If I have 3 apples and I eat 2, how many apples will I have left?!! Please help!!! this question has had me thinking ever since I heard it!!! Superawesomgoat (talk) 01:36, 19 December 2007 (UTC)

You have three apples, since you apparently ate the number two, and by doing so screwed up all of mathematics. Great job. Now how am I going to finish my dissertation? mattbuck (talk) 01:45, 19 December 2007 (UTC)

2 is overrated :) -- Meni Rosenfeld (talk) 11:38, 19 December 2007 (UTC)

The good thing is, it has you thinking. Keep it up!  --Lambiam 15:58, 19 December 2007 (UTC)

You will have one apple left. 75.170.41.88 (talk) 16:53, 19 December 2007 (UTC)

Probably, but to prove it you need a result by Paul Erdős. Goochelaar (talk) 17:19, 19 December 2007 (UTC)

As long as you can demonstrate a non-trivial mapping from the set of apples to the natural numbers, and then define an appropriate operator to represent the action of eating apples (I thought I had it, then I realised I needed to extend the domain). Confusing Manifestation(Say hi!) 01:11, 20 December 2007 (UTC)
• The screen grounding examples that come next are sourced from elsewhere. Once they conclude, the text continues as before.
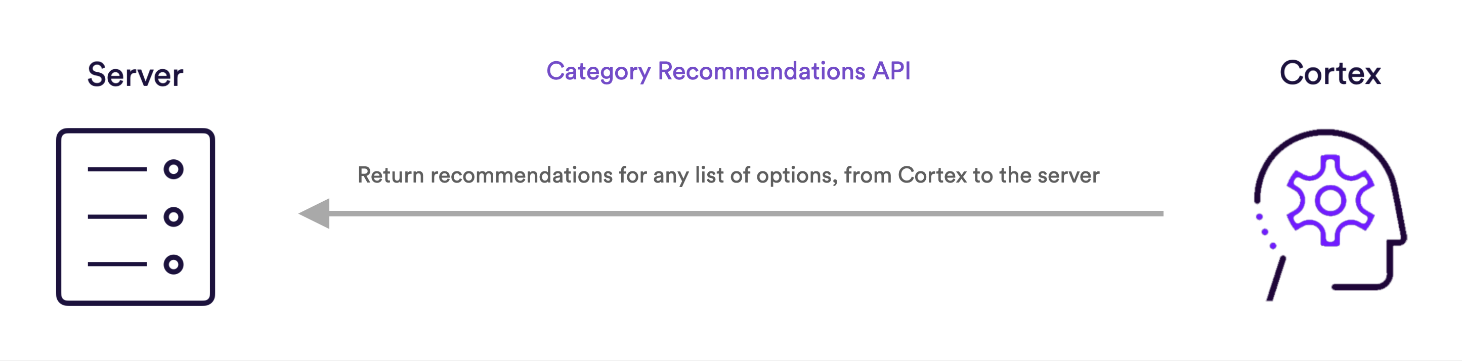This screenshot has height=361, width=1462.
Task: Click the purple gear in the head
Action: [1330, 200]
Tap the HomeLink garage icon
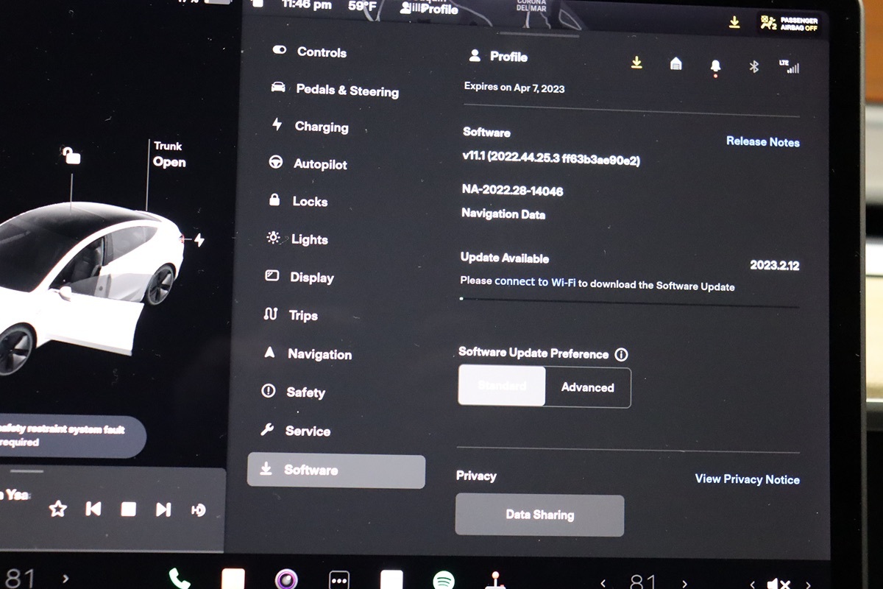 [x=675, y=64]
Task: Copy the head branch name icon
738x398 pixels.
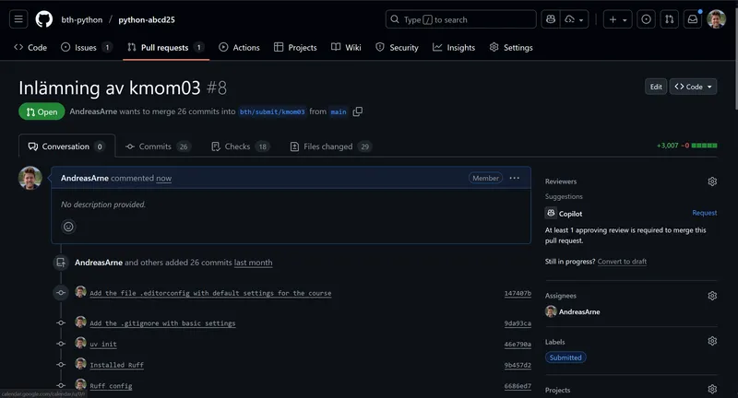Action: click(358, 111)
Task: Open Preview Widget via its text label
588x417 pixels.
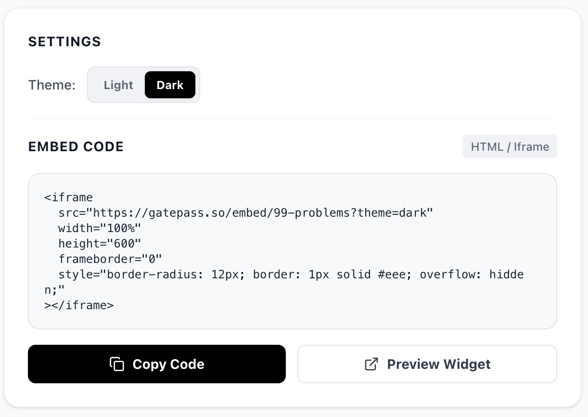Action: 438,364
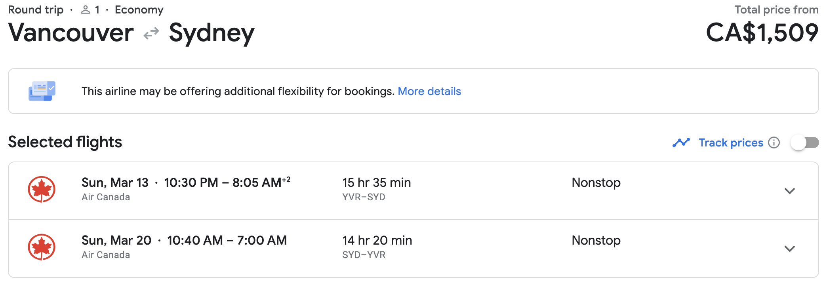This screenshot has width=827, height=285.
Task: Expand the Mar 13 outbound flight details
Action: coord(789,191)
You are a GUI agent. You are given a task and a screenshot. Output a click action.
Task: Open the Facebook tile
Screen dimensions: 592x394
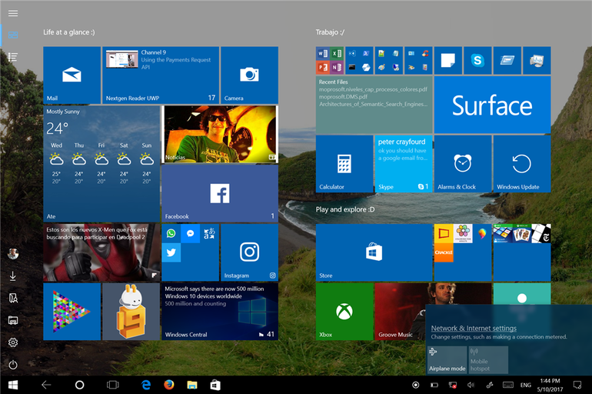pos(219,193)
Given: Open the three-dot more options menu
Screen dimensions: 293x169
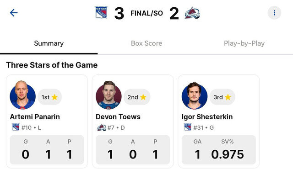Looking at the screenshot, I should (x=274, y=13).
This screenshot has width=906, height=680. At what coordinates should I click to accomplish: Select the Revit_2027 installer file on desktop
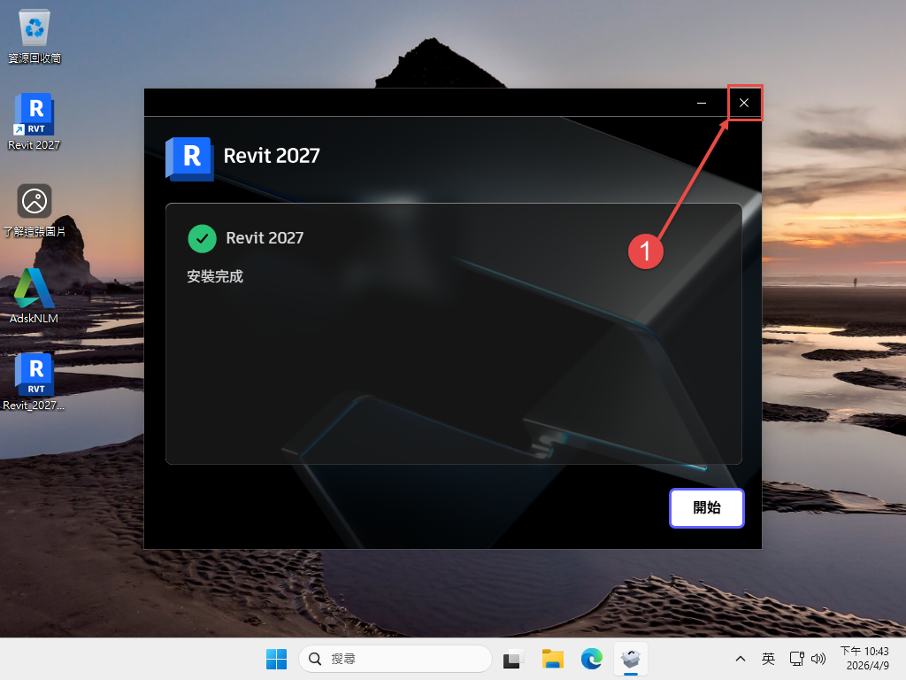click(x=35, y=377)
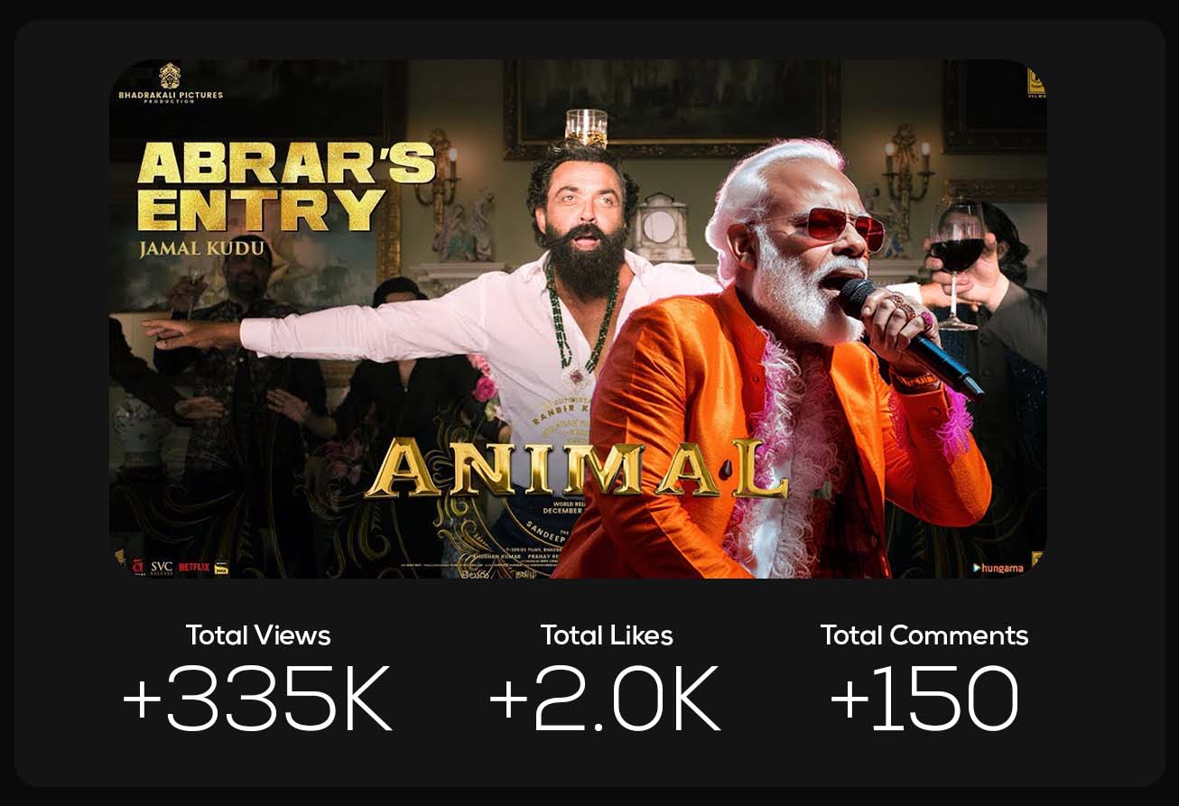Click the Bhadrakali Pictures logo
The width and height of the screenshot is (1179, 806).
pyautogui.click(x=170, y=83)
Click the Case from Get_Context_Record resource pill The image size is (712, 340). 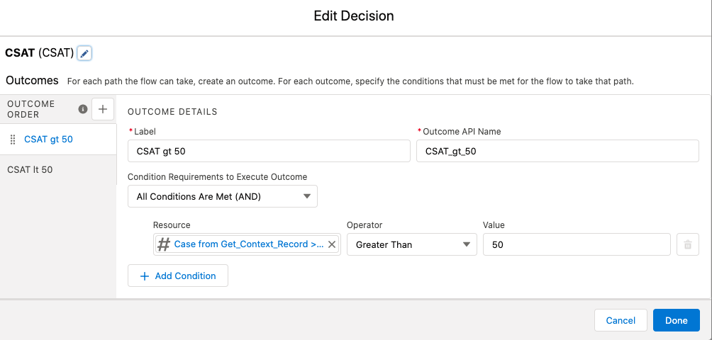coord(248,244)
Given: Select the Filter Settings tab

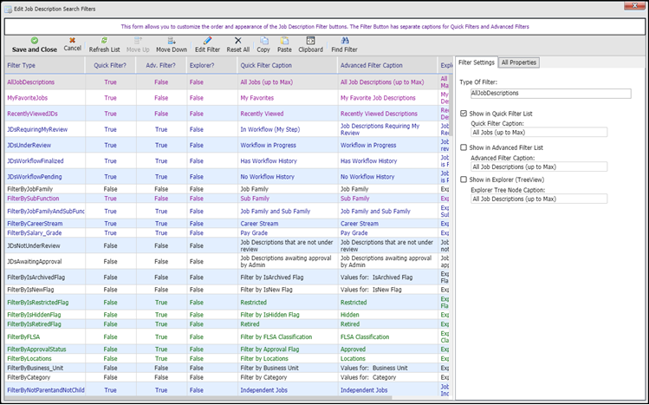Looking at the screenshot, I should point(477,62).
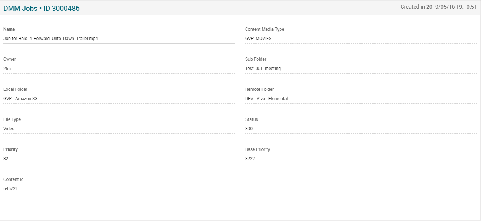Click the bold Priority label
This screenshot has width=481, height=221.
coord(10,149)
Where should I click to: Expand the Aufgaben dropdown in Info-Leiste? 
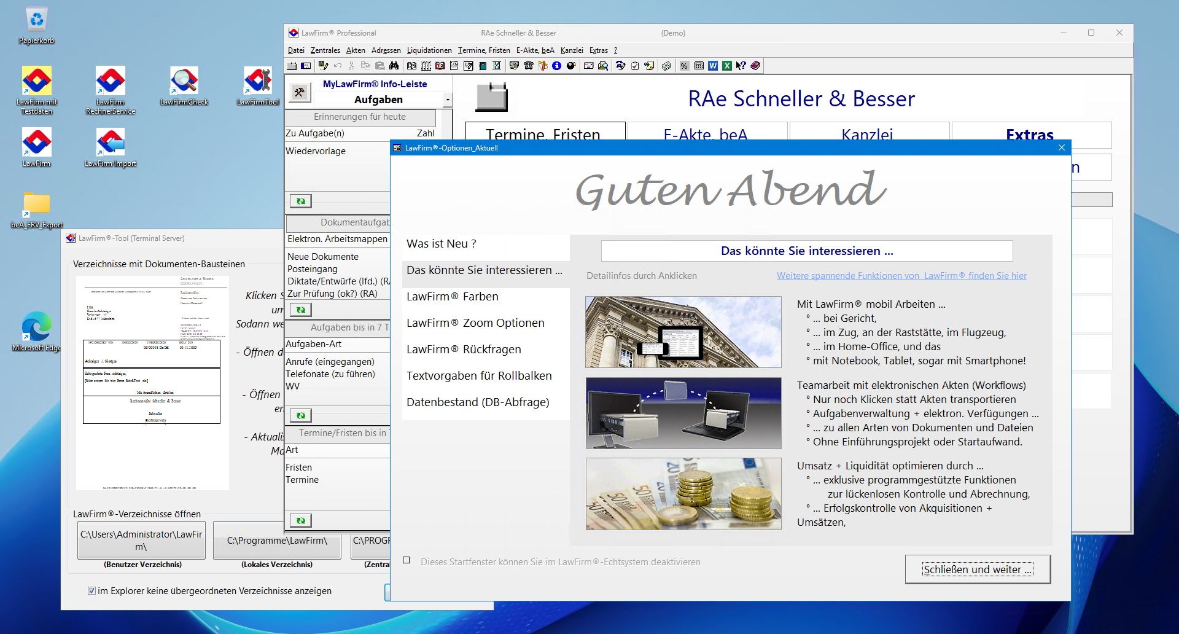(x=448, y=100)
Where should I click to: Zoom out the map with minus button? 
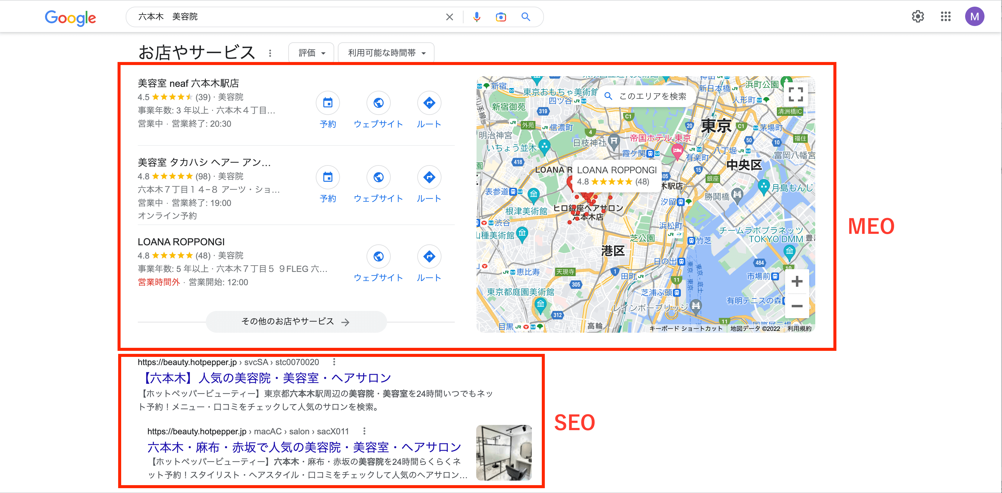coord(797,306)
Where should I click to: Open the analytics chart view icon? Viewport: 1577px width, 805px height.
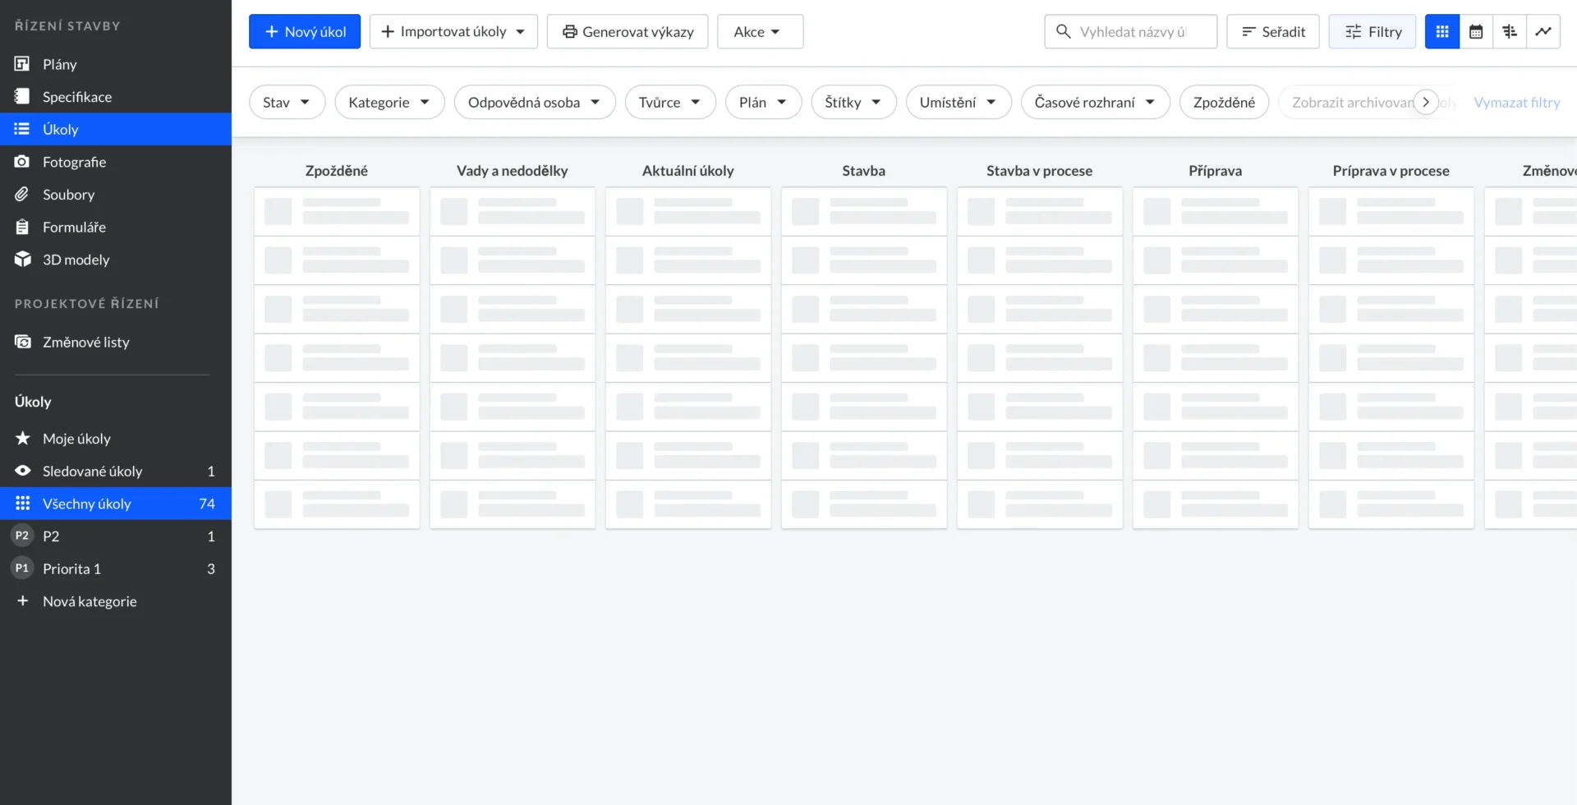[x=1543, y=32]
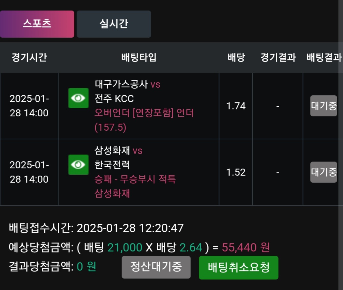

Ow, Come on nerd's! Remember simple maths. 3-2=1 1 apple left! --ジェイターナー ^✉／_✐ 21:37, 20 December 2007 (UTC)

Simple... maths? What is this "simple maths"? Oh, I know! You mean ${\displaystyle 3-2=\sum _{n=0}^{\infty }{\frac {2}{2n+1}}\left({\frac {\sum _{k=0}^{\infty }\int _{2}^{3}{\frac {x^{k}}{k!}}dx}{\sum _{k=0}^{\infty }{\frac {3^{k}+2^{k}}{k!}}}}\right)^{2n+1}=1}$, right? -- Meni Rosenfeld (talk) 22:46, 20 December 2007 (UTC)

You know, like ${\displaystyle 1+1=2}$ and ${\displaystyle 1+2=3}$. The stuff they teach you in pre-school.

None of this crap....

${\displaystyle 3-2=\sum _{n=0}^{\infty }{\frac {2}{2n+1}}\left({\frac {\sum _{k=0}^{\infty }\int _{2}^{3}{\frac {x^{k}}{k!}}dx}{\sum _{k=0}^{\infty }{\frac {3^{k}+2^{k}}{k!}}}}\right)^{2n+1}=1}$

--ジェイターナー ^✉／_✐ 12:01, 21 December 2007 (UTC)

You will never be a good mathematician if THAT'S your attitude. mattbuck (talk) 12:02, 21 December 2007 (UTC)

Hey, it's a simple question. HE's asking ${\displaystyle 3-2}$...... --ジェイターナー ^✉／_✐ 12:04, 21 December 2007 (UTC)

ITS 1!!! ジェイターナー ^✉／_✐ 12:06, 21 December 2007 (UTC)

How do you know he's asking ${\displaystyle 3-2}$ and not ${\displaystyle 3-0}$? Consider: he has 1 apple uneaten, as well as 2 apple eaten, in his digestive system at the time of asking. –Pomte 12:15, 21 December 2007 (UTC)

OK, If you thinkj of it like that than, yeah, your right, but , What would a 5 year old say? Lets ask Gordan Brown, he has the mentle age of a 5 year old. --ジェイターナー ^✉／_✐ 12:23, 21 December 2007 (UTC)

OK, we're not here to answer homework questions. Besides, if someone is clever enough to use wikipedia, they're clever enough to know how to do addition and subtraction of numbers below 5. Thus, the question is facetious, which means it's time for us to have fun. mattbuck (talk) 12:38, 21 December 2007 (UTC)

I am sure ジェイターナー understood this, and is bringing this to a new level of humour, as his jocular spelling and "Gordan Brown" non sequitur testify, isn't he? Goochelaar (talk) 13:16, 21 December 2007 (UTC)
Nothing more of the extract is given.